The American Association of Motor Vehicle Administrators (AAMVA) is a 501(c)(3) nonprofit trade association based in Arlington, Virginia, that operates in the United States and Canada on behalf of motor vehicle licensing and registration agencies. The AAMVA is primarily involved with motor vehicle administration and law enforcement through production of guidelines, model legislation, and white paper reports which it disseminates to its members. The membership of the organization consists of what the AAMVA calls jurisdictional members, these being US states and Canadian territories. The association is composed of motor vehicle and law enforcement administrators and executives from all 50 states, the District of Columbia, and Canadian territories and provinces. Although Canadian jurisdictions are members of AAMVA, Canada also has a distinctly separate but similar organization, the Canadian Council of Motor Transport Administrators (CCMTA), which more directly establishes governance of driver & vehicle matters for provinces and territories. At least two Mexican states have been AAMVA members at some time. The U.S. Virgin Islands are current members of AAMVA as well as the District of Columbia.

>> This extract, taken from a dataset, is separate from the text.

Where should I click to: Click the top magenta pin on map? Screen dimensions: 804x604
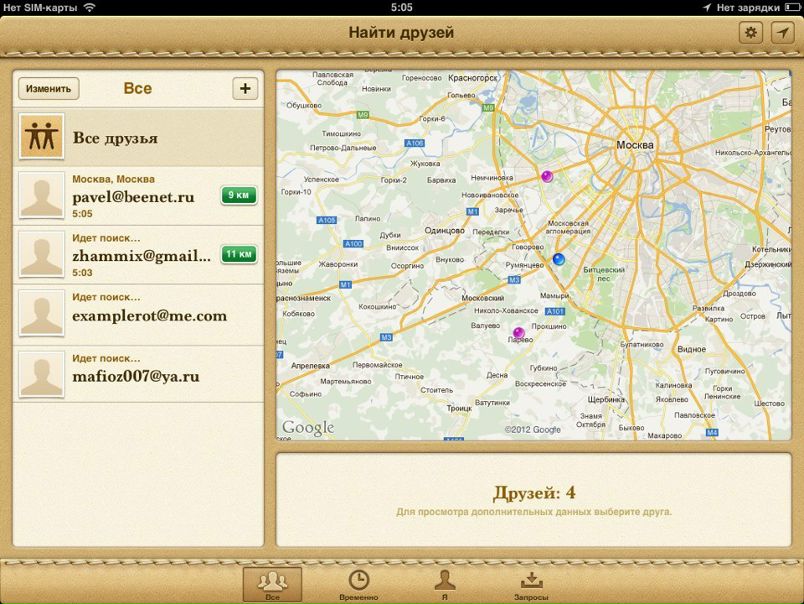pos(547,176)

The association is divided into four separate regions, primarily by geography, encompassing all North American members. Each region holds annual meetings with the entire membership meeting once per year. Within the membership are committees and task forces which meet typically on a quarterly basis.

==Methodology==

AAMVA facilitates communication and fosters standardization among member state and provincial jurisdictions concerning traffic safety, titling of motor vehicles, and licensing drivers. AAMVA represents its U.S. and Canadian membership by working collaboratively to support and improve motor vehicle administration, safety, identification security and law enforcement. AAMVA also communicates the consensus views of members to the public, state legislatures, Congress, and other organizations such as the American Trucking Association, the National Conference of State Legislatures, and the National Governors Organization.

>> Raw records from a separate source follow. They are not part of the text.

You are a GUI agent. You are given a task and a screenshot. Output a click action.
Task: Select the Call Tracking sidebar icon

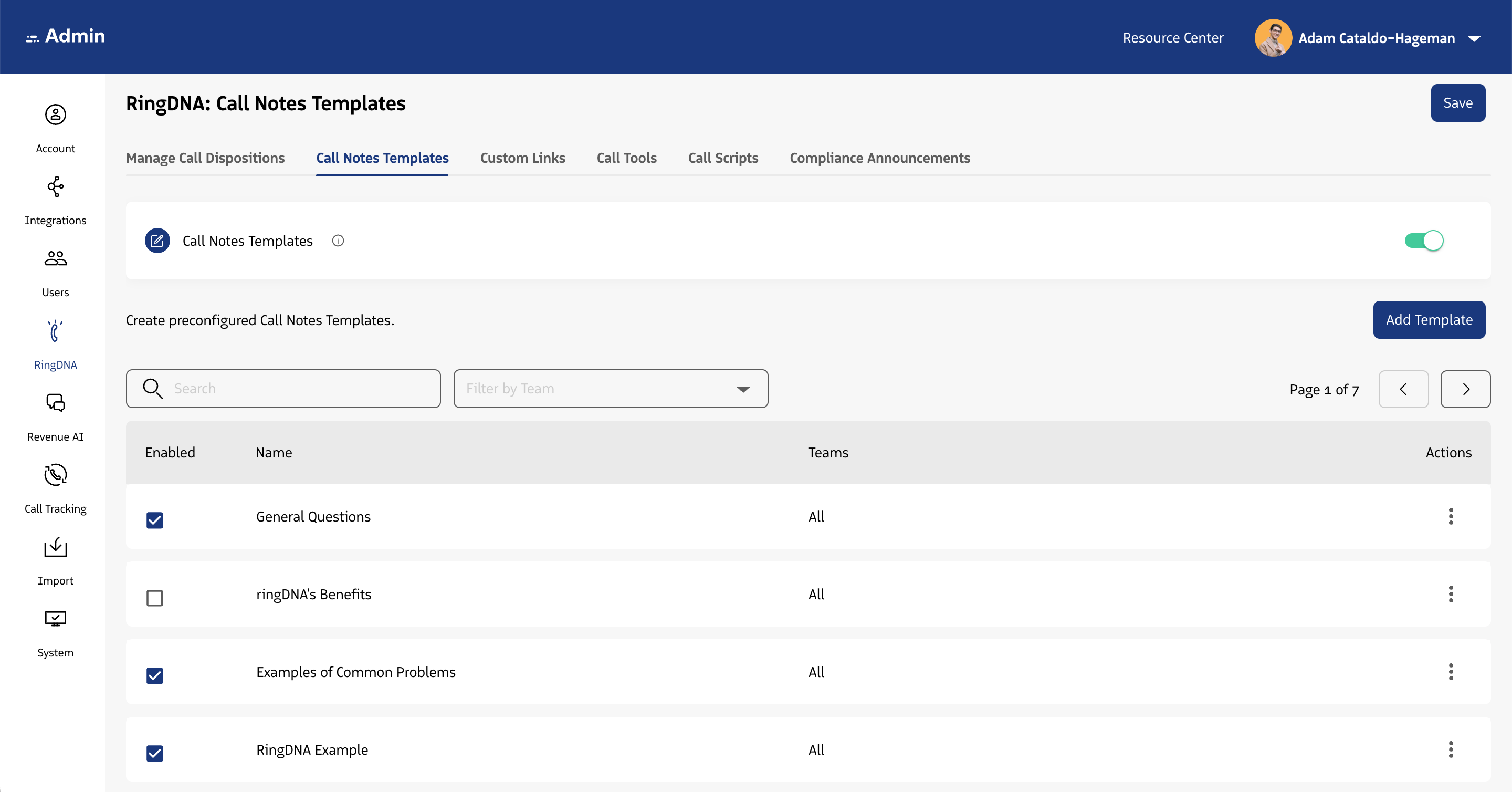click(55, 475)
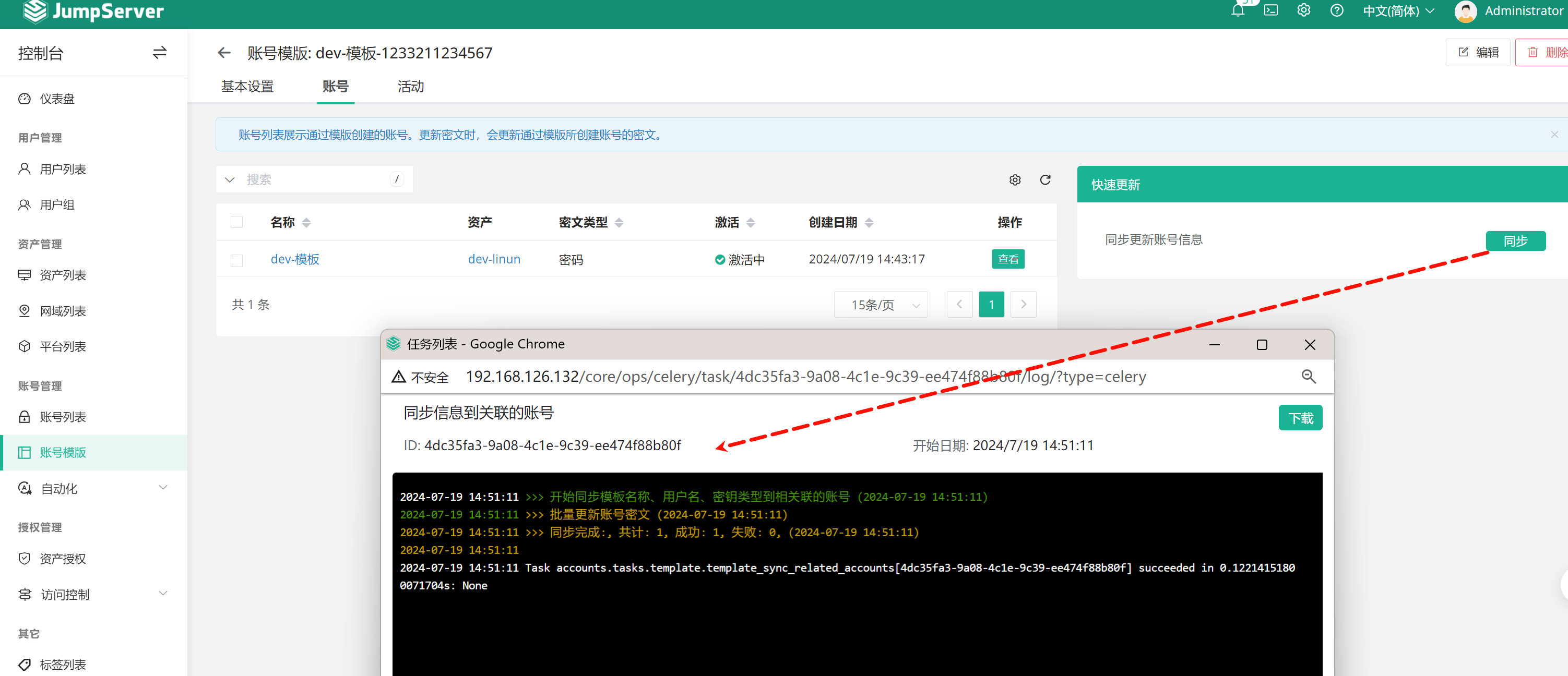This screenshot has width=1568, height=676.
Task: Open table column settings gear icon
Action: pyautogui.click(x=1015, y=179)
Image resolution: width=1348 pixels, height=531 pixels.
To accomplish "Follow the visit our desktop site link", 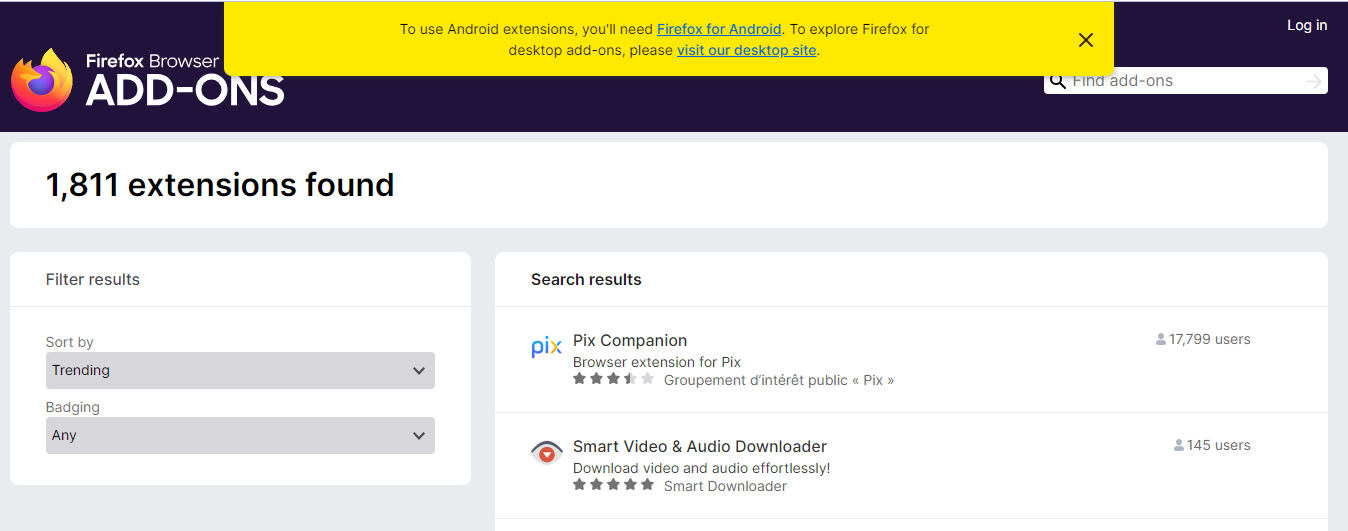I will click(x=746, y=50).
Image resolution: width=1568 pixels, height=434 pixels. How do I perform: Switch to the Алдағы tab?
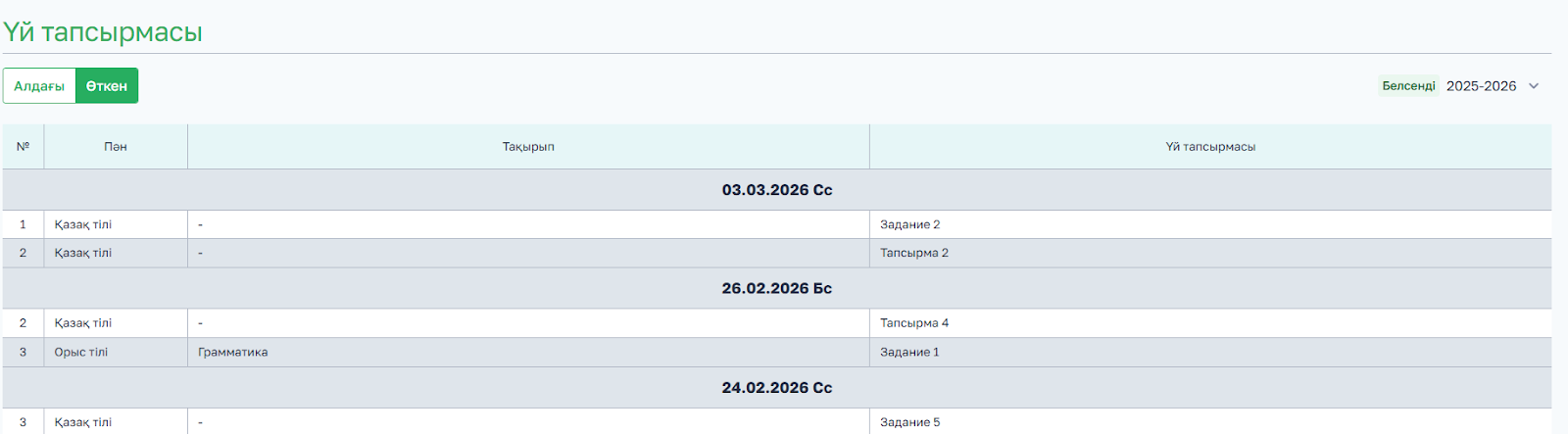point(39,86)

Some of the items found in AAMVA's policy statements include:
1. states' participation in the proposed Driver License Agreement
2. passing laws against Radar/Laser Detectors and Jammers
3. regulating tinted windows
4. states issuing front/back license plates±

The AAMVA also publishes the technical standards for driver's licenses compliant with the Real ID Act including anti-counterfeiting measures and machine-readable technologies such as a PDF417 barcode on the reverse side. Many state issued driving permits and ID cards display small digits next to each data field, which is required by the American Association of Motor Vehicle Administrators’ design standard. The newest card design standard released is the 2025 AAMVA DL/ID Card Design Standard (CDS), which supersedes the 2020 standard. The AAMVA standard generally follows part 1 and part 2 of ISO/IEC 18013-1 (ISO compliant driving license).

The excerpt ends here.